Estratto della fonte:
---+---
C'è anche chi sostiene che egli conoscesse la località Bagni di Lucca
dove una vasca ad immersione presso La Villa conserva ancora il nome
"Bagno di Dante". Da qui avrebbe raggiunto Reggio Emilia
utilizzando i passi della Garfagnana ed in particolare la strada romana
delle Cento Miglia per Barga, il San Pellegrino e Bismantova.
- Nel 1306 Benvenuto da Imola, uno dei primi commentatori
della Divina Commedia, sostiene che proprio nei mesi di settembre e
ottobre Dante fu a Reggio Emilia ospite di Guido da Castello dei
Roberti (il semplice lombardo). Sappiamo che poco tempo dopo
Dante era a Sarzana. Tutti gli storici sono d'accordo nel sostenere che
in questa occasione Dante sia passato per Bismantova, prima di salire
al passo dell'Ospedalaccio e raggiungere i feudi dei Malaspina in
Lunigiana.
---+---
Righe di dati:
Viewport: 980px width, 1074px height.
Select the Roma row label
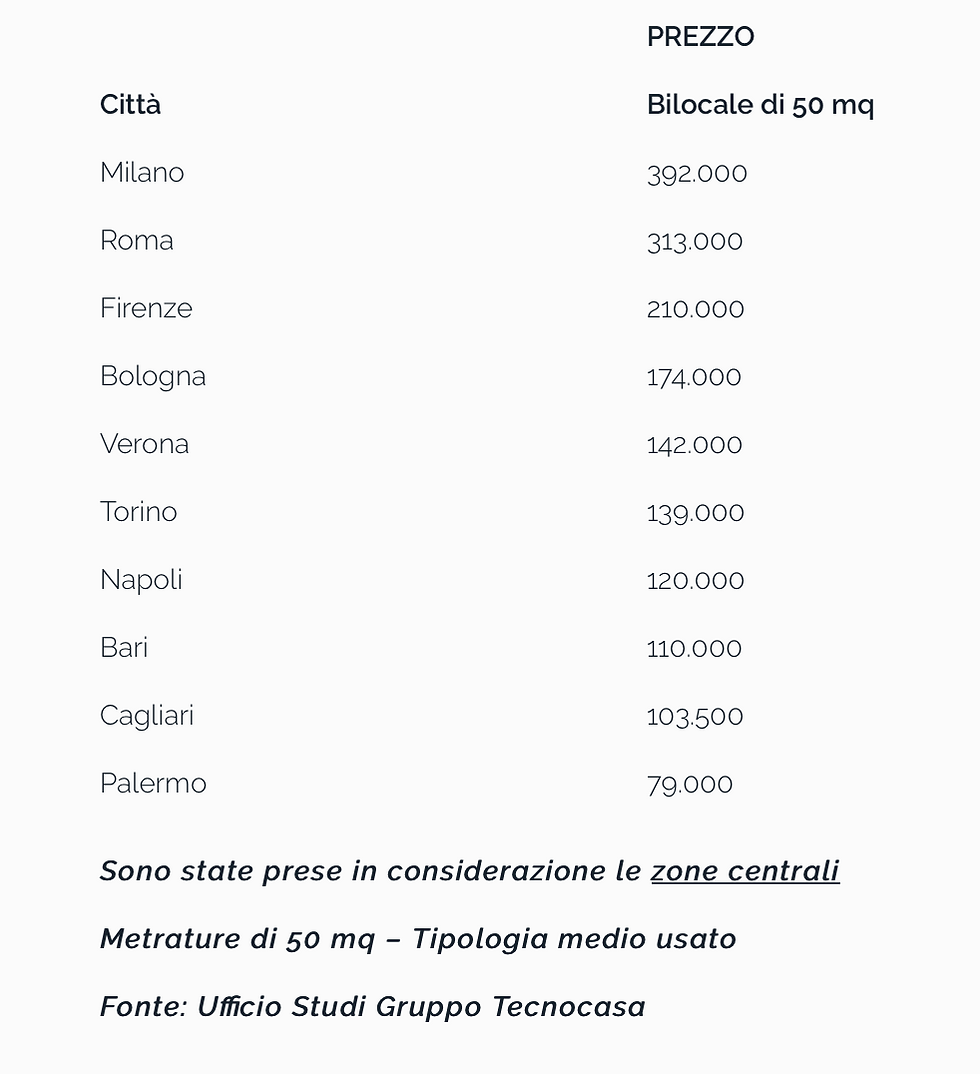click(137, 241)
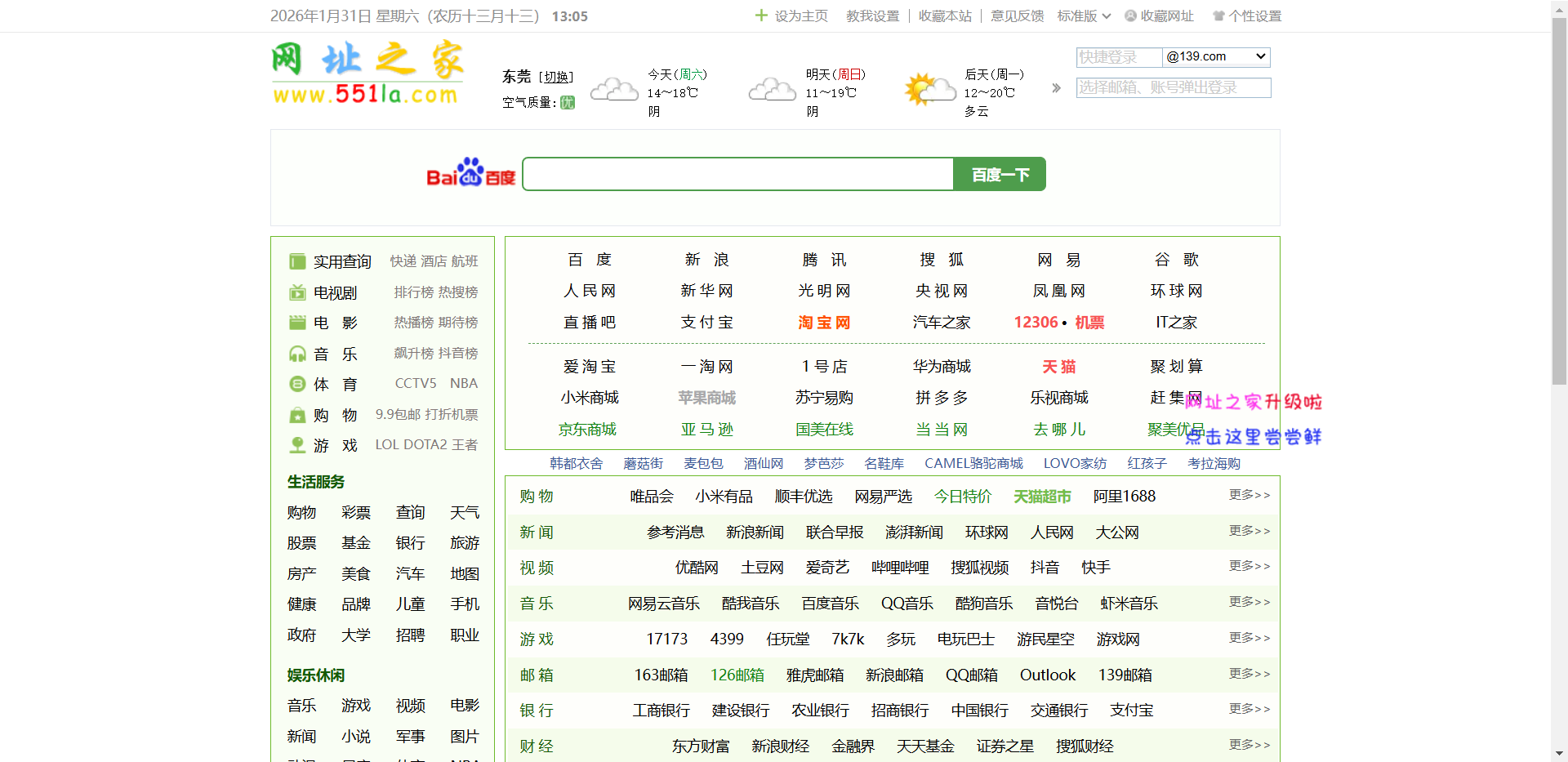The image size is (1568, 762).
Task: Select the 实用查询 book icon
Action: (x=297, y=261)
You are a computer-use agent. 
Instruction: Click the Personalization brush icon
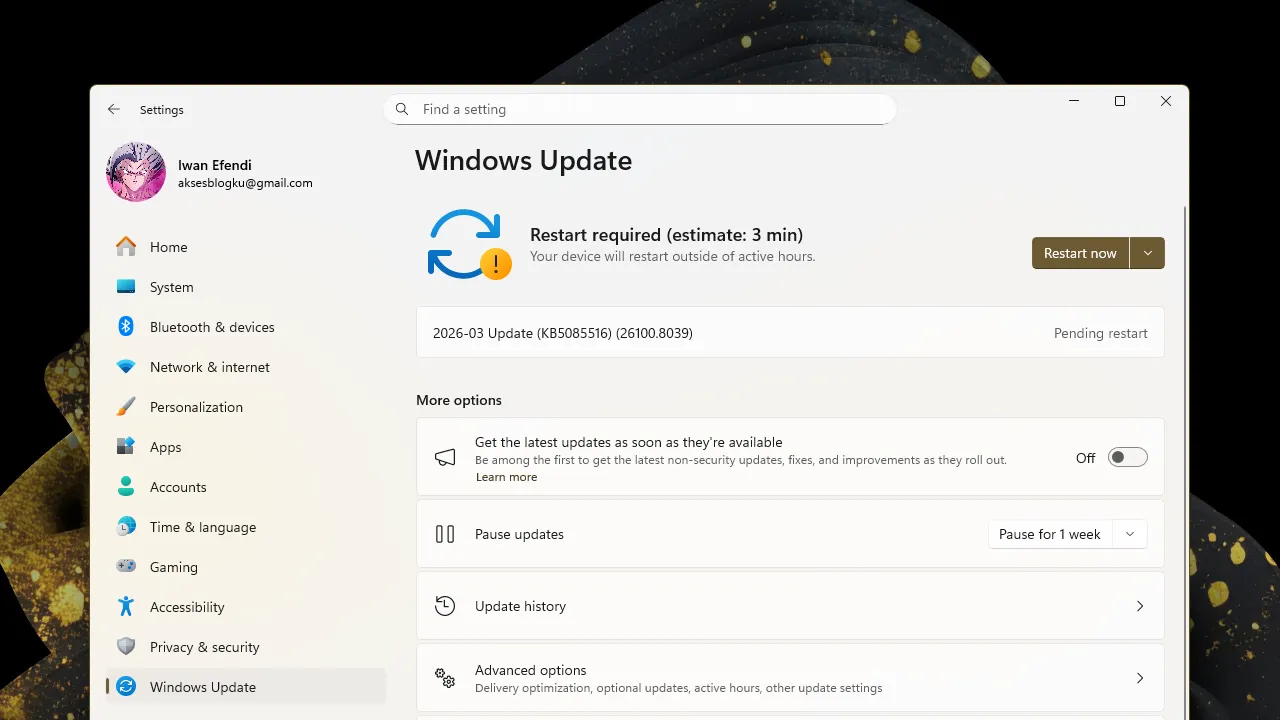coord(125,407)
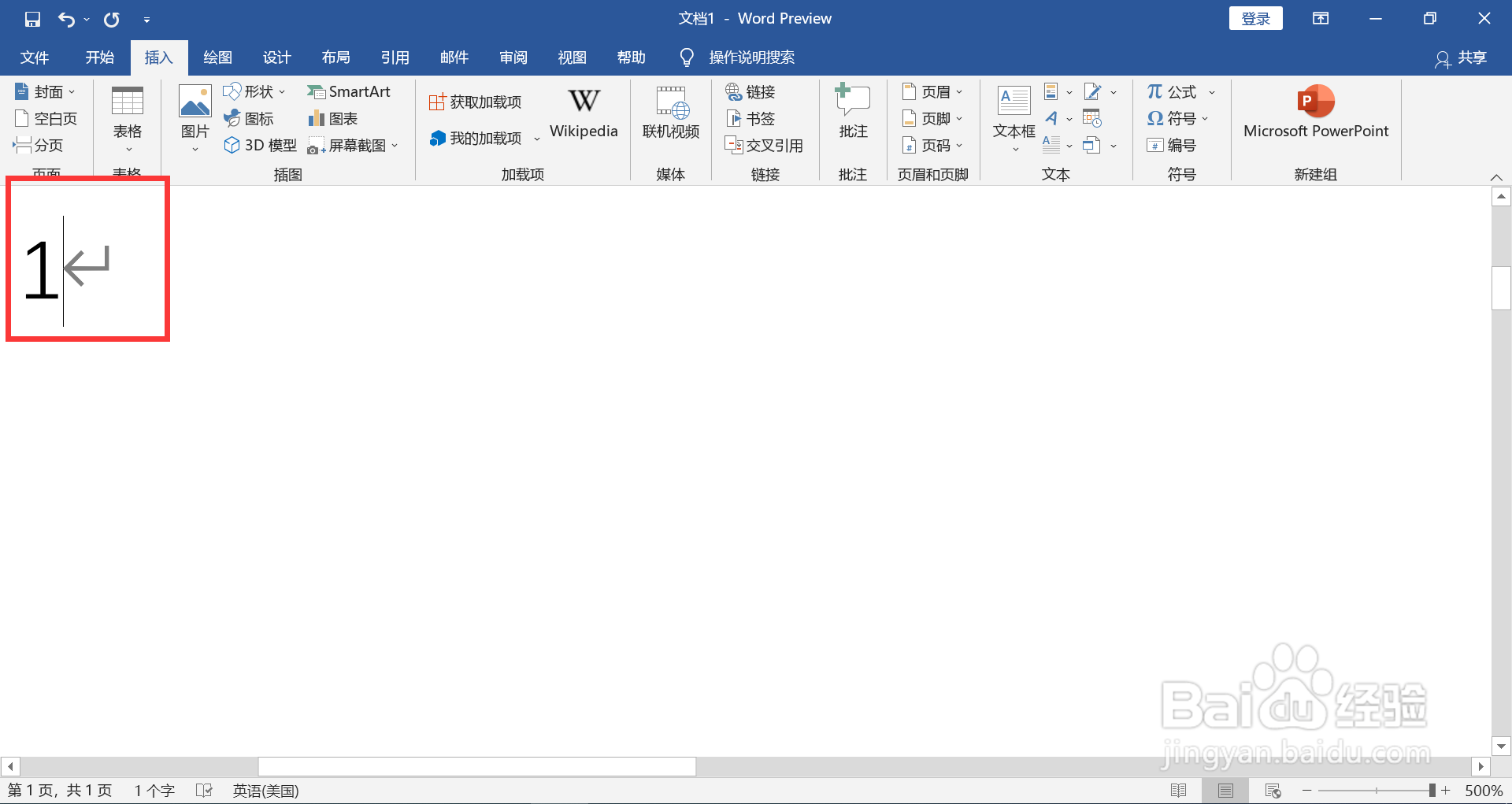Open the SmartArt gallery
Screen dimensions: 1512x804
click(x=350, y=91)
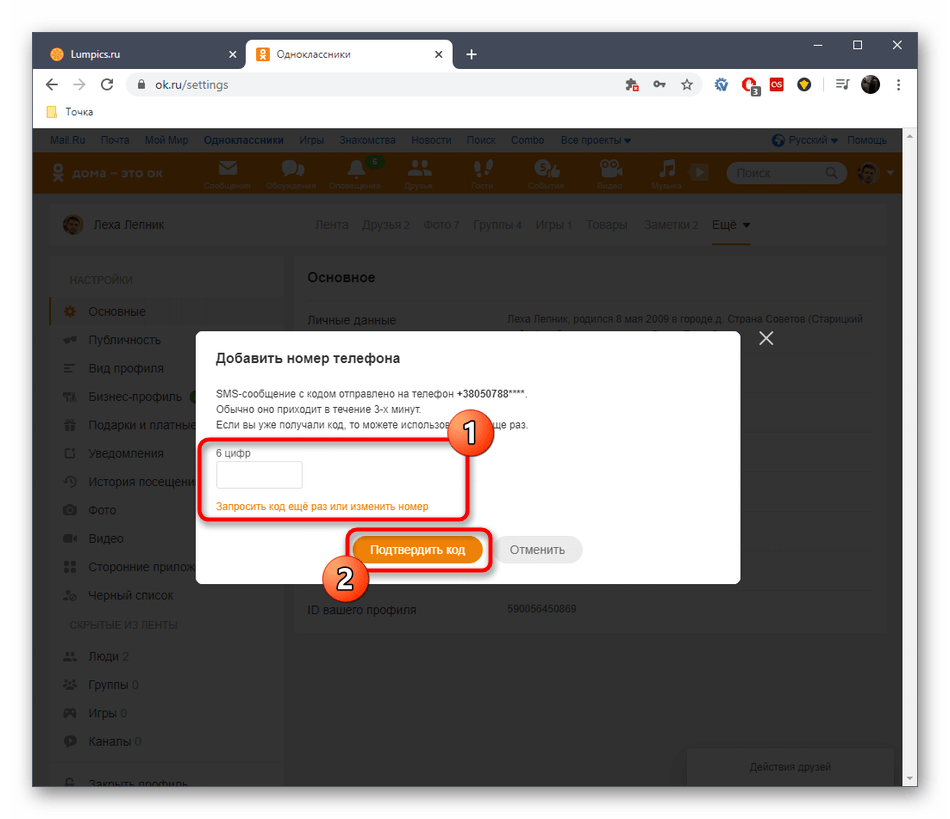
---+---
Compiti richiesti:
a. Secondo l'estratto, chi ospitò Dante a Reggio Emilia nei mesi di settembre e ottobre?
b. Riassumi l'estratto in due frasi.
c. Trascrivi dall'estratto tutto il testo compreso fra le parole "C'è anche chi" e le parole "Pellegrino e Bismantova.".

Risposte ai compiti:
a. Guido da Castello dei Roberti, il semplice lombardo.

b. Secondo alcuni Dante conosceva Bagni di Lucca, dove una vasca conserva ancora il nome "Bagno di Dante", e da lì avrebbe raggiunto Reggio Emilia attraverso i passi della Garfagnana. Benvenuto da Imola sostiene che a Reggio Emilia Dante fu ospite di Guido da Castello, e tutti gli storici concordano che poco dopo, quando era a Sarzana, passò per Bismantova prima di raggiungere i feudi dei Malaspina in Lunigiana.

c.
C'è anche chi sostiene che egli conoscesse la località Bagni di Lucca
dove una vasca ad immersione presso La Villa conserva ancora il nome
"Bagno di Dante". Da qui avrebbe raggiunto Reggio Emilia
utilizzando i passi della Garfagnana ed in particolare la strada romana
delle Cento Miglia per Barga, il San Pellegrino e Bismantova.